Ban’s report stopped short of calling the missile launches a “violation” of Security Council Resolution 2231, which endorsed the nuclear agreement that defused Iranian-Western tensions.
Reuters reported on Thursday that Ban’s confidential report said it was up to the Security Council to decide if Iran violated Resolution 2231 which “calls upon” Iran to refrain for up to eight years from activity related to ballistic missiles with cones that could accommodate a nuclear warhead.
Ban’s failure to announce whether the tests were in clear violation of the resolution, weakens calls for imposing new sanctions on Tehran.
International sanctions on Tehran were lifted in January under the nuclear deal, but current U.S. policy bars foreign banks from clearing dollar-based transactions with Iran through U.S. banks.
The council is due to discuss Ban’s report on July 18.

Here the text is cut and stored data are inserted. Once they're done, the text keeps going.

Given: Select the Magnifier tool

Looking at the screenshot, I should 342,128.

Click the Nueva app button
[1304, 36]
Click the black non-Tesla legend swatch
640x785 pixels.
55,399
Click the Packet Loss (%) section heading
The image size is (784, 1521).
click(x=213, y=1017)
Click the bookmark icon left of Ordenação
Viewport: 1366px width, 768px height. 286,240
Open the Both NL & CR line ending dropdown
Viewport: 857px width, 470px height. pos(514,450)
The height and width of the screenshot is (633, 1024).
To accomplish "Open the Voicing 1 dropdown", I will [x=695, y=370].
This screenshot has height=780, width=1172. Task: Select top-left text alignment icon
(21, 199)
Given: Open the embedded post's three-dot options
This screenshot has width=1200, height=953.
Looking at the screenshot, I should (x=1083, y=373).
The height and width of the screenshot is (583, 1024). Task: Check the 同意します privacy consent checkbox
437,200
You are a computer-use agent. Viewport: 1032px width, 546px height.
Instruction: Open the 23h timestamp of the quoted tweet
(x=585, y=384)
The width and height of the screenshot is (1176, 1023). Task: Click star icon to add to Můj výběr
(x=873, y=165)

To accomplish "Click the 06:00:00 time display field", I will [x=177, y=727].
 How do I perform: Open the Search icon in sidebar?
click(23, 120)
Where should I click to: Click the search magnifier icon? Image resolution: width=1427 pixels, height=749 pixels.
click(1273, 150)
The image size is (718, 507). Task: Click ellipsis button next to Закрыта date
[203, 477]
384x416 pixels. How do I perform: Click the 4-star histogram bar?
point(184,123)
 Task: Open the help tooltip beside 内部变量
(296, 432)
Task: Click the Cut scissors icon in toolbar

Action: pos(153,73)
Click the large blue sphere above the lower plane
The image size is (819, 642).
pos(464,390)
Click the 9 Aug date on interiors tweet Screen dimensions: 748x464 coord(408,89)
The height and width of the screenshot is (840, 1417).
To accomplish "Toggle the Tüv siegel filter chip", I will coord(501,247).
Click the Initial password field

The United States, Britain, France and Germany wrote to Ban in March about the missile tests, which they said were “inconsistent with” and “in defiance of” the council resolution.
The letter said the missiles used in the launches were “inherently capable of delivering nuclear weapons” and also asked that the Security Council discuss “appropriate responses” to Tehran’s failure to comply with its obligations.
Ban’s report simply references the letter.
The U.N. chief also said he was concerned by the seizure of weapons by the United States in the Gulf of Oman in March.
“The United States concluded that the arms had originated in Iran and were likely bound for Yemen. Iran has informed the (U.N.) Secretariat that it never engaged in such delivery,” he said.
A foreign ministry official in Tehran slammed Ban’s report.
The official, who was not identified by the local media, said the U.N. chief and his advisors, who are unaware of the details of the nuclear deal, should steer clear of misinterpretations.